START Excerpt provided

Whenever the bitcoin price drops sharply intraday, some less-steeled investors get the sinking feeling it’ll never rise again.
That dynamic certainly didn’t bear out on the morning of July 18th, when bitcoin gained approximately $1,200 USD in the span of two hours to hit over $10,600.
That spike accounted for an eight percent rise on the day, with BTC still trading near $10,600 at press time. The rapid movement comes after a spate of selloffs since late June brought the genesis cryptocurrency’s price from near $13,000 to $9,400.
With the Thursday uptrend, bitcoin is now back in five-digit USD territory after it experienced price resistance around $10,000 in recent days. While BTC remains down eight percent on the week, its latest acute price surge suggests the door isn’t shut on continued bullish momentum in the cryptoeconomy.
Indeed, just going off round psychological price marks, if bitcoin can spike decisively past $11,000 next, then $12,000 could be hit in short order before another acute market correction occurs.
It was thought by some analysts that the OG cryptocurrency’s mid-summer downturn was being driven by fresh critical remarks from U.S. President Donald Trump and U.S. Treasury Secretary Steve Mnuchin, who respectively said Bitcoin and other cryptocurrencies were “highly volatile and based on thin air” and a “national security issue.”
Some see those comments as a tipping point from which elements of the U.S. government intend to wage a crackdown on various parts of the cryptoeconomy. Even if that ends up being the case, the Thursday price action indicates that buy pressure in the space hasn’t been scared off for now.

END Excerpt provided
START Given information

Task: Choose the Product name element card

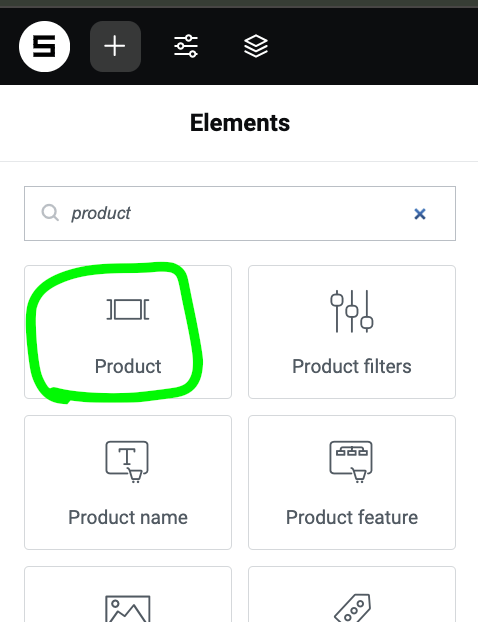Action: point(128,482)
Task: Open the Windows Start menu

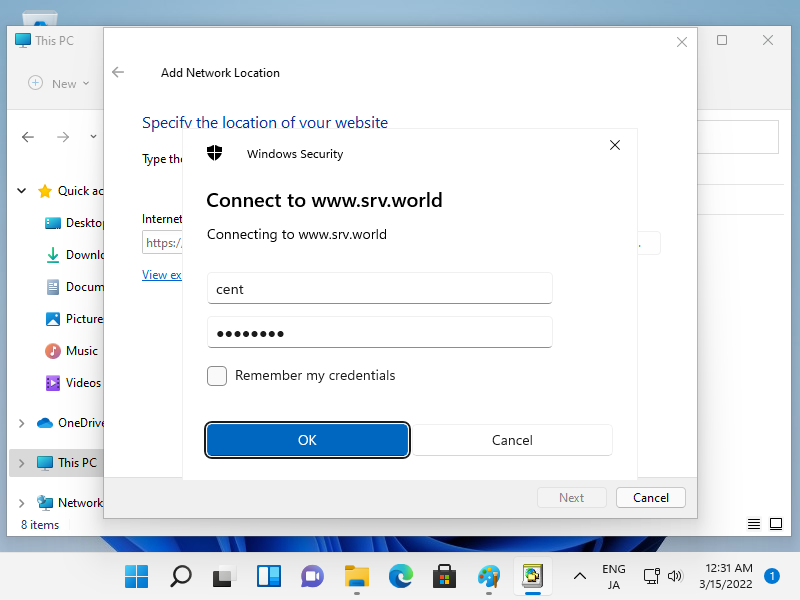Action: 136,576
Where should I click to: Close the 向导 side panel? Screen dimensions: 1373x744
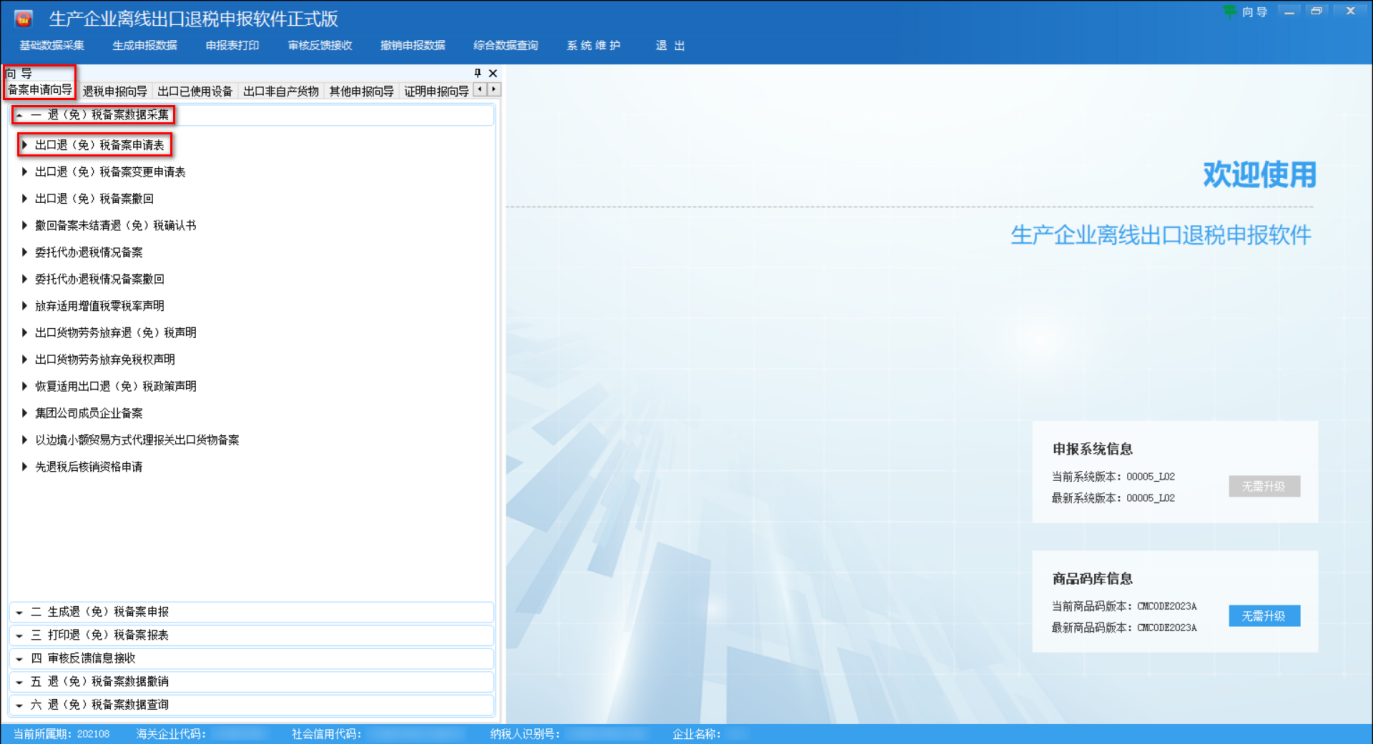493,73
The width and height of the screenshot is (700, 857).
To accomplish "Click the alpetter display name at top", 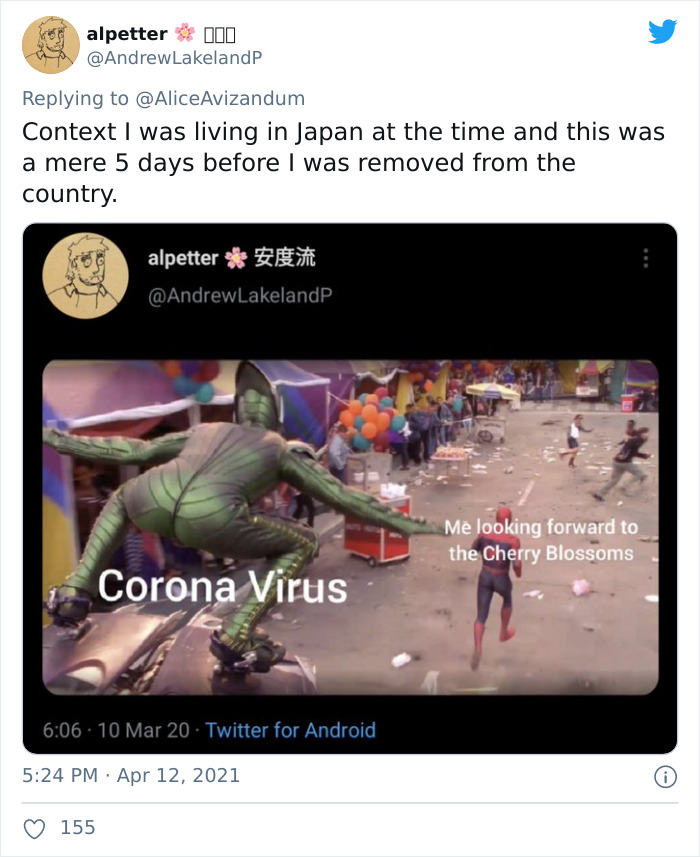I will tap(127, 34).
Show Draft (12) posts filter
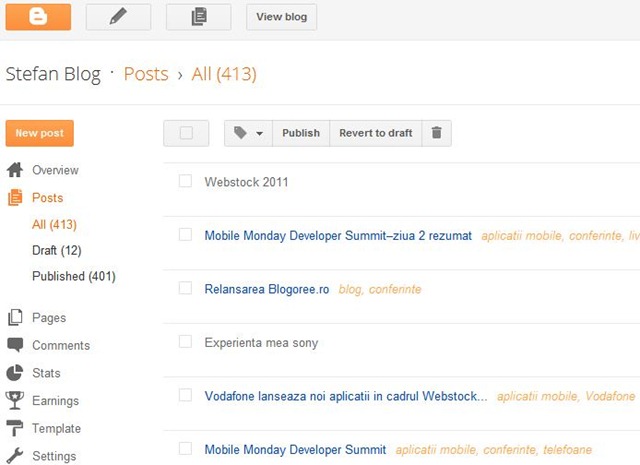Viewport: 640px width, 465px height. click(57, 250)
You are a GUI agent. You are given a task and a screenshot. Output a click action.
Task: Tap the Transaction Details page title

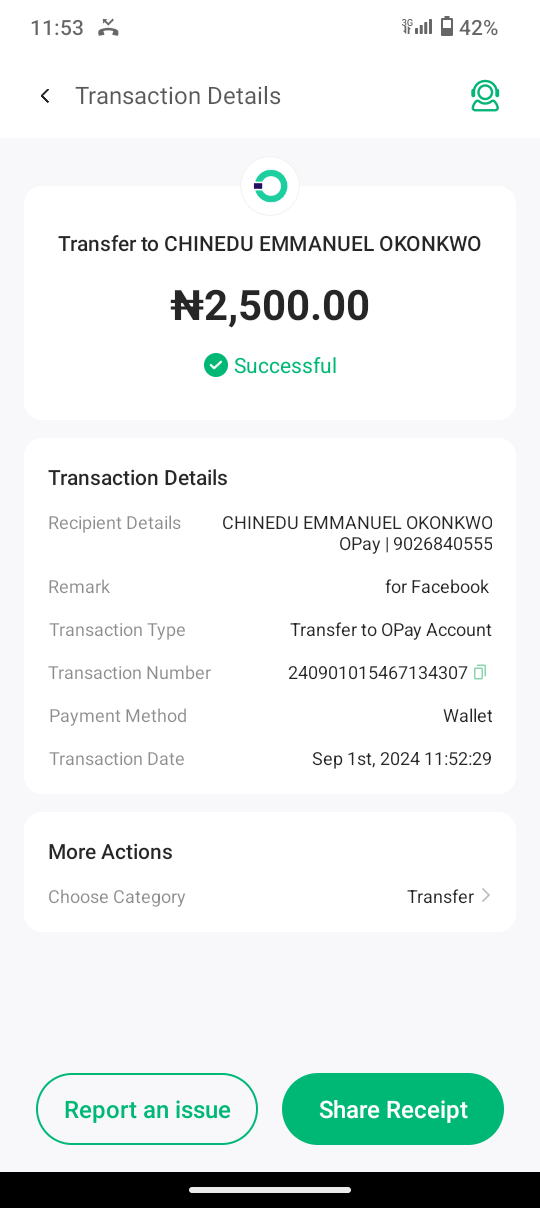[x=178, y=96]
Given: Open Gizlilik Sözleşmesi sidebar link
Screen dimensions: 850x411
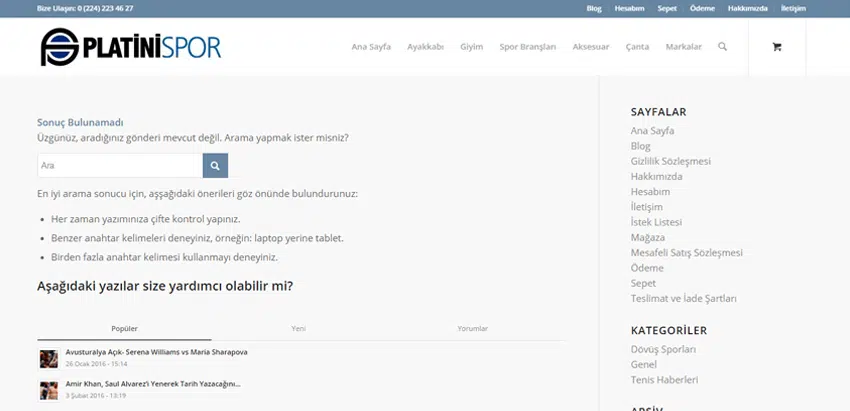Looking at the screenshot, I should (x=670, y=161).
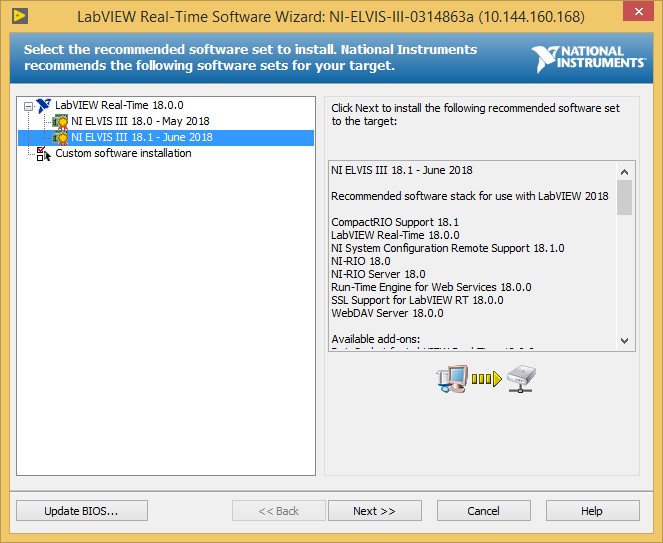Click the host computer icon below the description
This screenshot has height=543, width=663.
click(451, 380)
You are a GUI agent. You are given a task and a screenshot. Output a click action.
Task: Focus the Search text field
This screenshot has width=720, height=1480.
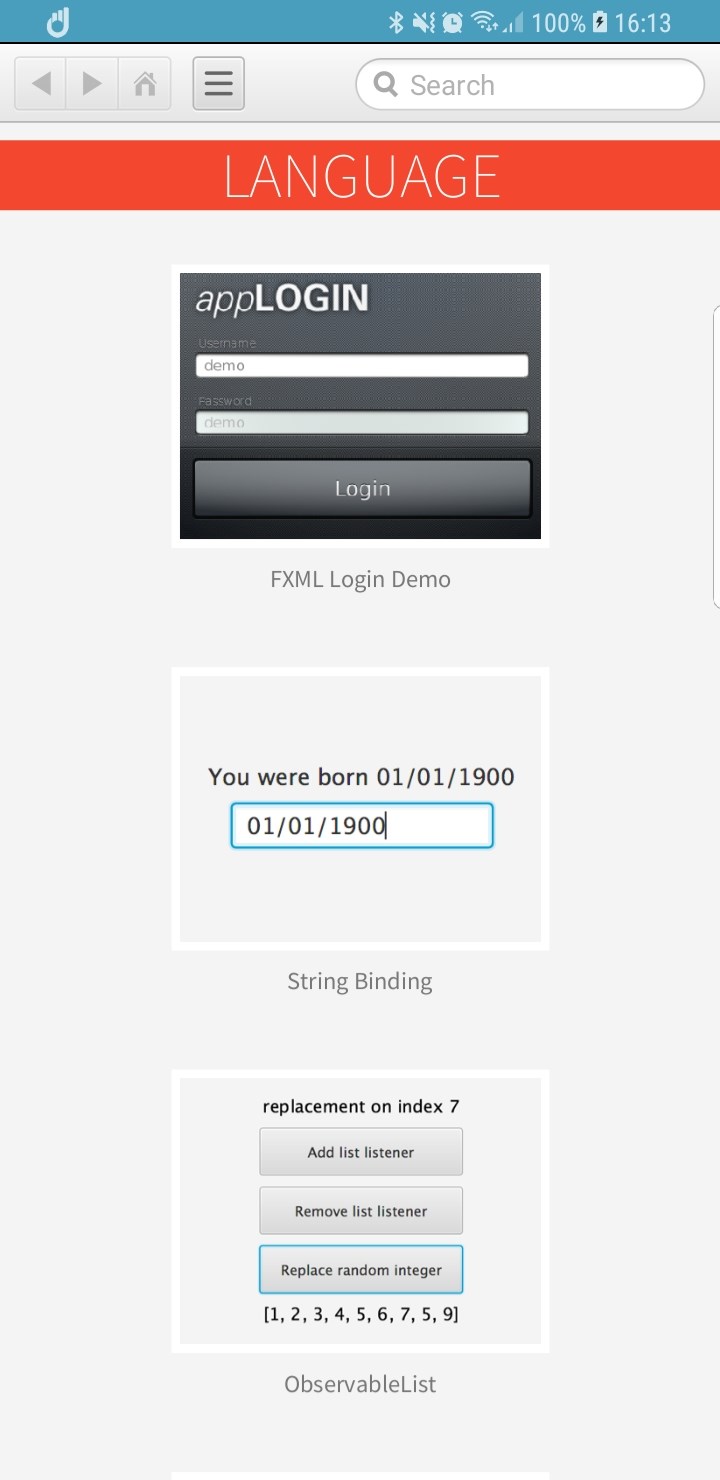[530, 84]
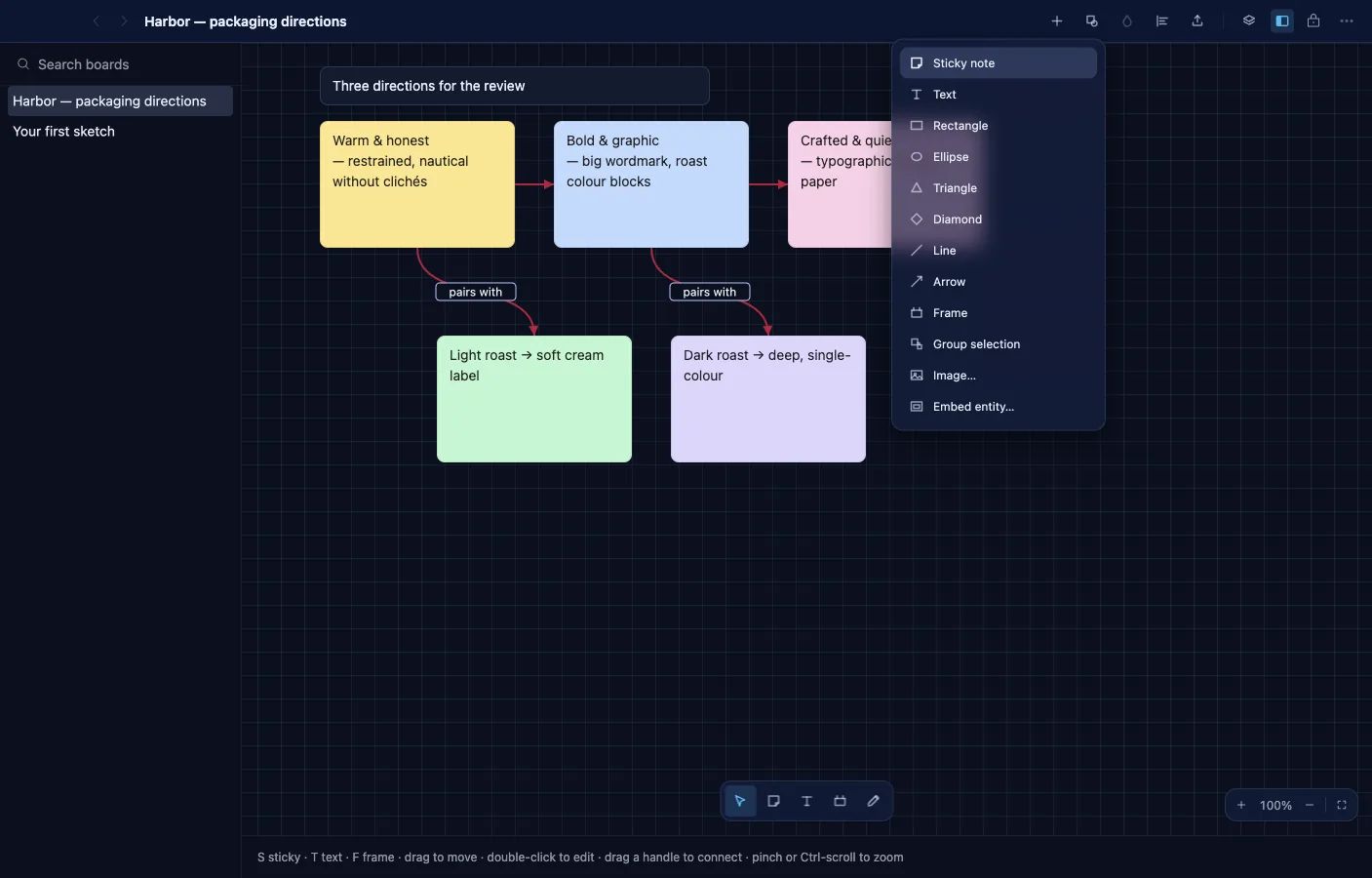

END Given information

Activity 1: Duplicate the passage of the bitcoin price article from "That spike accounted" up to and including "near $13,000 to $9,400.".
Activity 2: In the bitcoin price article, how much did bitcoin gain over two hours on the morning of July 18th?
Activity 3: According to the bitcoin price article, what did some analysts think was driving the mid-summer downturn?
The data shown above are separate material, unconnected to the bitcoin price article.

Your solution 1:
That spike accounted for an eight percent rise on the day, with BTC still trading near $10,600 at press time. The rapid movement comes after a spate of selloffs since late June brought the genesis cryptocurrency’s price from near $13,000 to $9,400.

Your solution 2: Approximately $1,200 USD, taking it to over $10,600.

Your solution 3: Some analysts thought fresh critical remarks from U.S. President Donald Trump and Treasury Secretary Steve Mnuchin were driving it. They had called Bitcoin and other cryptocurrencies "highly volatile and based on thin air" and a "national security issue."